An eavesdropping fly on the wall one week ago might have heard the following snippet of conversation:
Me: I've been thinking that I don't need to see you as often anymore.
Therapist: I think you're right.
Well bring on the propeller hat, rainbow wig and bright orange rain poncho (which I assume is standard attire for such an occasion) because I've officially graduated from crazy school!  
Well, that's how it feels anyway.  
I've spent my Thursday lunch hours discussing the finer points of my emotional well-being with a therapeutic professional in a year-and-a-half long quest to find out just what the hell is wrong with me.  And to my great surprise, I think we did just that.
It was a personal crisis of epic proportions that led me to her in the first place. I walked into her office full of plush furniture, eclectic decor and shelves stuffed with self-help literature without knowing what to expect.  All I knew is that I felt broken, like there weren’t enough king's horses and king's men on earth to put me back together.  A lifetime of cartoon images of bespectacled, clipboard toting men asking patients lying in prone positions about their mothers didn't prepare me for the soft spoken, scarf wearing, easy smiling, kind eyed yet sharp tongued woman who introduced herself as Cynthia when she invited me to sit down anywhere on her cushy furniture and tell her all about it.  
There was no in-depth analysis of my dreams or dramatic recounting of childhood traumas.  There were no shock treatments or repressed memory discoveries, or creepy attempts to reenact my birth experience.  Instead there was conversation.  There was advice.  There were sometimes tears, but also a lot more laughter than I'd expected.  There was talk of the fat, but there was more talk about all the other things I am.  And--to the great delight of my inner nerd--there were worksheets, handouts, diagrams, and homework.  And, most importantly, there was progress.
Therapy gets a bad rap sometimes, I think.  The red-blooded American pull yourself up by your bootstraps mentality that runs deep in our collective veins can sometimes mistake reaching out for mental health support as evidence of a weakness of character, a convention of a modern age that relies on science and medicine to cure what a good kick in the ass should be able to knock out of us. After all, people have survived for thousands of years without therapy and antidepressants, why do we need them now all of a sudden?  That argument is short sighted at best.  People lived without antibiotics for thousands of years to...and they died of ear infections and strep throat.  If I had cancer, I'd get chemotherapy.  I had a case of the crazies, so I went to therapy, and I'm so glad I did.  The hardest work may be over, but I'm not done yet.  
I am the same woman who walked into that office for the first time, but I am not the same person I was that day.  That girl was so lost in her fear and despair that it makes me ache to remember her.   But the woman writing this?  Her I like.  She’s strong.  She’s resilient.  She knows where she's going, and she’s tough enough to keep working to get there

1 comment:

  1. I love your blog!
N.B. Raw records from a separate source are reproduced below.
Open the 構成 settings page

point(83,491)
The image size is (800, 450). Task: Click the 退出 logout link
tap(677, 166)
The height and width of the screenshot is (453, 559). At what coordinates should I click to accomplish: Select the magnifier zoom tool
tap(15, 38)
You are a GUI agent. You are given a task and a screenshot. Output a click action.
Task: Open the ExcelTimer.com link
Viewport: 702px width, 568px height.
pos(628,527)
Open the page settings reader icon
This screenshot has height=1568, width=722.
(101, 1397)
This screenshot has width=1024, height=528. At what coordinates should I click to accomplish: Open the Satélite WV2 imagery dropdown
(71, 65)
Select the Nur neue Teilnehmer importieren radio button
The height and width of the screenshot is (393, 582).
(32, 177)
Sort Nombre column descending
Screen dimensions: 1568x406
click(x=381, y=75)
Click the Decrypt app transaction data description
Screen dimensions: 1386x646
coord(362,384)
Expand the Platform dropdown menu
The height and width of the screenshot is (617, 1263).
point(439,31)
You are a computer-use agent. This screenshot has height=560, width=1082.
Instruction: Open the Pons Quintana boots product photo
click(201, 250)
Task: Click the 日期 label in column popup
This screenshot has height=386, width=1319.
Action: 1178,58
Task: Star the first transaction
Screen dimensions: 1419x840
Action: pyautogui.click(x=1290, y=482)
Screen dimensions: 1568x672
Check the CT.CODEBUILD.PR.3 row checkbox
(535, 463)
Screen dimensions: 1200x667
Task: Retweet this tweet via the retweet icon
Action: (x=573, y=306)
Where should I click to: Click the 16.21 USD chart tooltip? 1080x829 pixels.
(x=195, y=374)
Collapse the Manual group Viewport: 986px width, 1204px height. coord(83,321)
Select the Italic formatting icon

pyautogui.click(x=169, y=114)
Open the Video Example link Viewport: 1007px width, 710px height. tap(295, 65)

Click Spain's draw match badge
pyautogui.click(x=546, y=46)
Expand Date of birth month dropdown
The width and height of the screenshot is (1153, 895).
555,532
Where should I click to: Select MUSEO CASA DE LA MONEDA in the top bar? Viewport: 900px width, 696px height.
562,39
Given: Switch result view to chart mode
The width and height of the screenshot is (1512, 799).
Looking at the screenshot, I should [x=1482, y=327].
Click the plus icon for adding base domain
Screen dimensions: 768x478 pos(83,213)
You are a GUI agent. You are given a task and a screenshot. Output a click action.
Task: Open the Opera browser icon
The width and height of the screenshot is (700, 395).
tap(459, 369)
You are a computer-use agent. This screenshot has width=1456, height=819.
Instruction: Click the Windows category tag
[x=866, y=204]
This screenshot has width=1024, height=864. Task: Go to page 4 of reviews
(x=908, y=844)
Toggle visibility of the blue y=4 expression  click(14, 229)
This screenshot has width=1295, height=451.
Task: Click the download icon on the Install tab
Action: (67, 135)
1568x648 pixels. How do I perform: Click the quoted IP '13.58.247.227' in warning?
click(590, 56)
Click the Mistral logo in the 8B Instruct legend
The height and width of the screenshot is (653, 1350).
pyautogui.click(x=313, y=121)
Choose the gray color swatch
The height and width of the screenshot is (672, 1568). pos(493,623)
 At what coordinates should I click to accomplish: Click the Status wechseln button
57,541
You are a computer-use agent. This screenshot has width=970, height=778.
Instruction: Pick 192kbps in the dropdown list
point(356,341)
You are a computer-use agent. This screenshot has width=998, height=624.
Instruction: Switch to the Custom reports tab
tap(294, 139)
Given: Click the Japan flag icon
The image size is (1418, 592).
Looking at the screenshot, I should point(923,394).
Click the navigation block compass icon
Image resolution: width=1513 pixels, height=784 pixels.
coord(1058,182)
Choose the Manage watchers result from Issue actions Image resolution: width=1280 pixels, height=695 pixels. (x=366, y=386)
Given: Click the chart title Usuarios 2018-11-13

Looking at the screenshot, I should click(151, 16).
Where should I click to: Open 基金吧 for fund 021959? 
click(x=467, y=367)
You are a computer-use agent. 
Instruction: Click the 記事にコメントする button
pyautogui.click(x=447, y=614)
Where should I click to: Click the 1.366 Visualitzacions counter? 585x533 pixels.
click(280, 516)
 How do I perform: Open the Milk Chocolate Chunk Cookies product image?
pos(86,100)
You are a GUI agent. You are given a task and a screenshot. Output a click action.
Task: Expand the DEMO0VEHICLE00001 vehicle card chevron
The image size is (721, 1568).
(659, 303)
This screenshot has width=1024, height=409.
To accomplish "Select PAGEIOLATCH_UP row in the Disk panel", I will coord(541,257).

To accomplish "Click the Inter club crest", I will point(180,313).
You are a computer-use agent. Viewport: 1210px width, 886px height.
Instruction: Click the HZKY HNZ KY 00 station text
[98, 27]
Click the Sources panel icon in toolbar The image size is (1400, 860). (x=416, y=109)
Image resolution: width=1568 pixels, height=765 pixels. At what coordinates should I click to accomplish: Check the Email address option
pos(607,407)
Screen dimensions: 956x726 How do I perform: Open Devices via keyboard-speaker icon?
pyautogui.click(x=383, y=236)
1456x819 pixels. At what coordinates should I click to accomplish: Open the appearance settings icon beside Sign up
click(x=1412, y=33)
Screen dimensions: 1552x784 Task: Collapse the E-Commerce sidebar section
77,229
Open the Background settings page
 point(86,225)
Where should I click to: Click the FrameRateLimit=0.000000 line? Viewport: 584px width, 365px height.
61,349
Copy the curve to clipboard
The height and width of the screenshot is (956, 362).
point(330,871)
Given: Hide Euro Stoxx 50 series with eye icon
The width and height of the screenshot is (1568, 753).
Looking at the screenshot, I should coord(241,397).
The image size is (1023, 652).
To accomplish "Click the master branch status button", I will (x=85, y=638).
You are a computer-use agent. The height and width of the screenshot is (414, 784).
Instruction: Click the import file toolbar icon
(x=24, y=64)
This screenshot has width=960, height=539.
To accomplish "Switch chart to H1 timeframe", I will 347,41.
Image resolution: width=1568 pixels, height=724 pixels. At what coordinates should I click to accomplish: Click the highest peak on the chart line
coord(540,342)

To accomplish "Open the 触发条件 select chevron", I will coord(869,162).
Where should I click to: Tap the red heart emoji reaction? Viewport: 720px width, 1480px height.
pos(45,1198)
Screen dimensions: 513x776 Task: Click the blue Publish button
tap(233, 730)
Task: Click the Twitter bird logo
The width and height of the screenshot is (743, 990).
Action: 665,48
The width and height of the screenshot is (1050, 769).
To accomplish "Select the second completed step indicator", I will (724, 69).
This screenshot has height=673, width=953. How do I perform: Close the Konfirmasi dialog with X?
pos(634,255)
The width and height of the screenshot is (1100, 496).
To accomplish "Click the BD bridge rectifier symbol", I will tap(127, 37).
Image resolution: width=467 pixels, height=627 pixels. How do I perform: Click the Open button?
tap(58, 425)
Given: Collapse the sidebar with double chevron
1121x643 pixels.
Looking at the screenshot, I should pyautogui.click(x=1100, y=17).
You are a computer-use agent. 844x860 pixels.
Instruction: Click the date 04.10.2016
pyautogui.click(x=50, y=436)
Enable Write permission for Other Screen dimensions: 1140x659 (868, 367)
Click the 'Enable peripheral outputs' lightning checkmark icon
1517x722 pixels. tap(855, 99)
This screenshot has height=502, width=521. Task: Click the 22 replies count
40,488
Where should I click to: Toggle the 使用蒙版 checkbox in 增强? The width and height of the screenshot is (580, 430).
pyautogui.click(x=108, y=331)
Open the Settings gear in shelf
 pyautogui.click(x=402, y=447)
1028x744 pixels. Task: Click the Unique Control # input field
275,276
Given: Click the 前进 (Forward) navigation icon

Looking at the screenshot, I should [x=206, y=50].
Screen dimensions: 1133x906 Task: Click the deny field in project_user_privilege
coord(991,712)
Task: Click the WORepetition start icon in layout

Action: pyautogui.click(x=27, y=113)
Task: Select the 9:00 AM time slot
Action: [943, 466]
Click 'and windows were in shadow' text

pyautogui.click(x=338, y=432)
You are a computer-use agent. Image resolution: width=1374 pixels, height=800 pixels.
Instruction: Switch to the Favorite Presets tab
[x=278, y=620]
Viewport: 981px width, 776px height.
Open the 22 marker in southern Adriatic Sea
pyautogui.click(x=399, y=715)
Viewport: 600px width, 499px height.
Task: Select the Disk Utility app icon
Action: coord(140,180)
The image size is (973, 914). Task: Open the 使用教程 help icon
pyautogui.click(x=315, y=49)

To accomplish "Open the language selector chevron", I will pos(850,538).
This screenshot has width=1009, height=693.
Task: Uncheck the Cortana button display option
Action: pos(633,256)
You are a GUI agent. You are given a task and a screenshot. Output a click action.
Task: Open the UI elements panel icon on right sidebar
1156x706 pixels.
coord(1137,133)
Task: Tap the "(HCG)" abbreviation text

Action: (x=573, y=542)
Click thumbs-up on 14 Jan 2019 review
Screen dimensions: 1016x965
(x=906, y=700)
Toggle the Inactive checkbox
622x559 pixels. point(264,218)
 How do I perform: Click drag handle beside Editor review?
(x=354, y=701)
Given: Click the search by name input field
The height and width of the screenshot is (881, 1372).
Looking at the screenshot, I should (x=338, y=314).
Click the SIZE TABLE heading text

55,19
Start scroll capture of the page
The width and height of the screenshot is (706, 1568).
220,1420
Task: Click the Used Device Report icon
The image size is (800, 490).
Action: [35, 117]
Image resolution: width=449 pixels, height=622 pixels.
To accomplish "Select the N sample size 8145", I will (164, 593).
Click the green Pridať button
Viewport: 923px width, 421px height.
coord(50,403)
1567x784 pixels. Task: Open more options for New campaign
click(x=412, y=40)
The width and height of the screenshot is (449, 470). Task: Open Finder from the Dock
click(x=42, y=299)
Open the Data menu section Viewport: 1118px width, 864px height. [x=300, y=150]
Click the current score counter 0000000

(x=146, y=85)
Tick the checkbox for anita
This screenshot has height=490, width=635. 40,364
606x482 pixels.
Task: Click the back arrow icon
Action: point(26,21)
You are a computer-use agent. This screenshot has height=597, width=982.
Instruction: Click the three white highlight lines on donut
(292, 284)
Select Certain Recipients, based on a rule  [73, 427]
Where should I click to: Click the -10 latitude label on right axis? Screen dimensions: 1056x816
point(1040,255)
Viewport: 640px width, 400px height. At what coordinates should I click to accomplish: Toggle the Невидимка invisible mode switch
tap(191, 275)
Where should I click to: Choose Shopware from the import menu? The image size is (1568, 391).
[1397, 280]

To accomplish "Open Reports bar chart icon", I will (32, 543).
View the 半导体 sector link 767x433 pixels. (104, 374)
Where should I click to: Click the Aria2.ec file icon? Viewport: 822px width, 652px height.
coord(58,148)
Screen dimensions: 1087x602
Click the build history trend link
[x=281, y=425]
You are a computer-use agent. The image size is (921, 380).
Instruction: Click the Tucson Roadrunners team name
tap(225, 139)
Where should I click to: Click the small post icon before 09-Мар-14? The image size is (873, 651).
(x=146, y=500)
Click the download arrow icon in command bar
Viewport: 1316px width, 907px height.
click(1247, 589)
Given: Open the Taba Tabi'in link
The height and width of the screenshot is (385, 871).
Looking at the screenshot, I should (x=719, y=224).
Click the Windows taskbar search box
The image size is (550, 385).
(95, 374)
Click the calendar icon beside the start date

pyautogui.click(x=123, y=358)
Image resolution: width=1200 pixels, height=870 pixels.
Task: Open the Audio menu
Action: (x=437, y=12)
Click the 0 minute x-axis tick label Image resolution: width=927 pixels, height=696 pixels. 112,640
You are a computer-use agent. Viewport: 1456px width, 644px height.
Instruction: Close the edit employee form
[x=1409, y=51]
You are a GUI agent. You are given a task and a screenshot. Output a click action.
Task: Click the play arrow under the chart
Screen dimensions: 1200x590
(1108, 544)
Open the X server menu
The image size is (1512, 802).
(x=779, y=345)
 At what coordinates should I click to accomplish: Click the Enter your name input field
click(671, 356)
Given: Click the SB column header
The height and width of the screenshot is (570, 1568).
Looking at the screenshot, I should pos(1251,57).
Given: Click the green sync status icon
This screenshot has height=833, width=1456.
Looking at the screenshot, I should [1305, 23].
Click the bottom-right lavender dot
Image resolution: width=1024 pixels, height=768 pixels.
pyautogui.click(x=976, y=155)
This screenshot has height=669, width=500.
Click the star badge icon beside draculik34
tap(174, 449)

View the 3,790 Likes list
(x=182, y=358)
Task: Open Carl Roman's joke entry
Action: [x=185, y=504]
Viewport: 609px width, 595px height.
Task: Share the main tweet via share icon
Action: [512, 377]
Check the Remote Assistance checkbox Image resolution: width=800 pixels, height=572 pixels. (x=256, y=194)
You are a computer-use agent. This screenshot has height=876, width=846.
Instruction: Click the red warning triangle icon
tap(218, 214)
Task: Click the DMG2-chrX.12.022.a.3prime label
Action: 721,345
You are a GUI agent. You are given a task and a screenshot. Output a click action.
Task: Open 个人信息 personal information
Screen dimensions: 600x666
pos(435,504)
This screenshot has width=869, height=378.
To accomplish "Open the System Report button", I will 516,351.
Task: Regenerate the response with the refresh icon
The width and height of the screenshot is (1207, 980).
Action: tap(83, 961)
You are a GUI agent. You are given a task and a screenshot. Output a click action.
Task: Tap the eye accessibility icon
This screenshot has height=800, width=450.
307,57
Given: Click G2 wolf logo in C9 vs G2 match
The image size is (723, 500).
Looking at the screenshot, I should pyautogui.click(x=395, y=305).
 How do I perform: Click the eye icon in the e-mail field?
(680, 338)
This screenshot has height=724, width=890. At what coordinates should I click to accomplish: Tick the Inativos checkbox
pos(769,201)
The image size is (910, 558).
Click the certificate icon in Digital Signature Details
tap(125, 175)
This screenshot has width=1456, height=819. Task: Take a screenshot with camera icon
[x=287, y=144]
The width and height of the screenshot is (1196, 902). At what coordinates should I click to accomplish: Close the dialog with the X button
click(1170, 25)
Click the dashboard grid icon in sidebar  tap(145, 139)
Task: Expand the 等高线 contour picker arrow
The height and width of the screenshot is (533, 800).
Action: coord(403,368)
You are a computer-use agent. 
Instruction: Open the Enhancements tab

I think we'd be friends in real life if we knew each other. And I LOVE your description of therapy and its benefits. I, too, am a big believer in getting help for what ails me - whether its a mind thing or a body thing. I've had great experiences with therapy: years ago when I came out as a lesbian, and now helping me tune-up my partnership of 11 years.

    Cheers to you and your strength, resiliency, and beauty.